New career alert: 'Free' video games tipped as huge money spinner in SA
A "dizzying rise" of video games will contribute to SA seeing a strong compound annual growth rate of 7.6% for consumer revenue over five years‚ moving from R93.9bn in 2017 to R135.7bn in 2022.
This is according to PwC's "entertainment and media outlook: 2018-2022: An African perspective" report‚ released on Wednesday.
Video games will surpass books‚ magazines and B2B to become the third-highest contributing consumer segment‚ the report predicts.
Music is also "up for a healthy future" after several years of depressed growth‚ the report states‚ with the streaming revolution having had positive implications for TV and video.
Honing in on the video games market‚ the report states: "App-based social/casual revenue has exploded - in 2013 it accounted for 17% of total video games revenue‚ and 46% in 2017‚ with the forecast for 2022 being 70%. This has been driven by the increasing proliferation of smartphones‚ providing an accessible and affordable route into the gaming market for millions of consumers."
Developers too have become more skilled at implementing "freemium" mechanics - offering a zero-cost point of entry‚ but luring regular micro-transactions from an increasing proportion of their users‚ PwC notes.
With the boost further given by the "wildly popular‚ battle royale-type games" reaching cellphones - Fortnite Battle Royale has already launched on iOS‚ and soon Android will follow suit - and the increased graphical capabilities afforded by ever more sophisticated phones and faster broadband speeds‚ PwC believes "this transformation of millions of consumers into 'gamers'‚ is set to deliver growth far above the consumer average".
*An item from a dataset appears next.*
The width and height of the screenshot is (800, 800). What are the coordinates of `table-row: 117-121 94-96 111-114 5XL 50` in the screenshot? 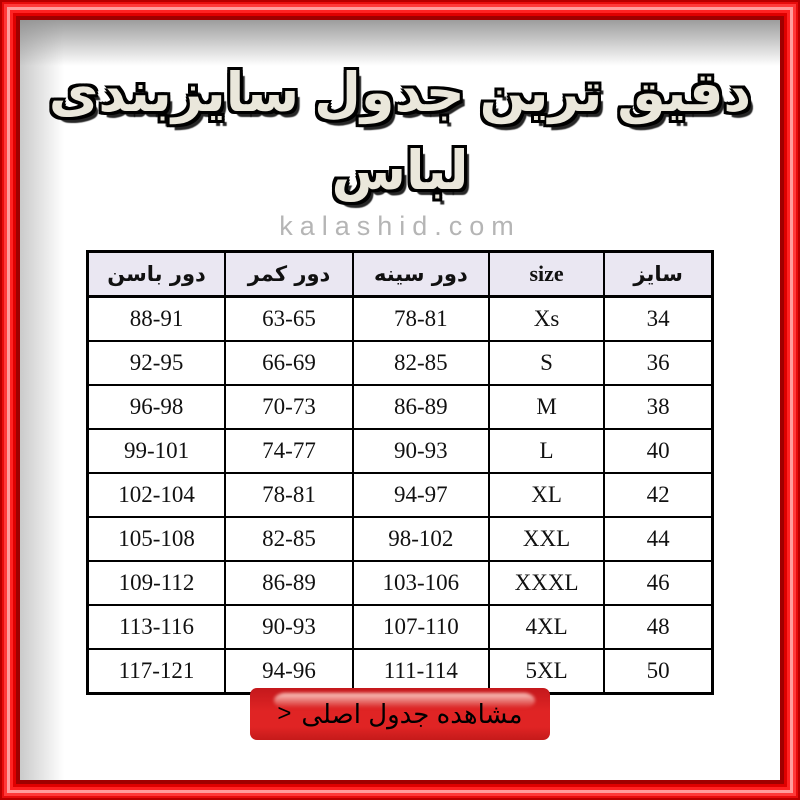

The related area of virtual reality (VR) is also expected to provide a boost: "Although‚ with the install base of VR headsets currently still low‚ VR companies are focusing on services for businesses to forge a profit. As developers gradually master the medium’s potential‚ its revenue is likely to rapidly start building critical mass. The exceptional compound annual growth rate of 55% currently comes off a low base‚ but reflects the excitement in this space."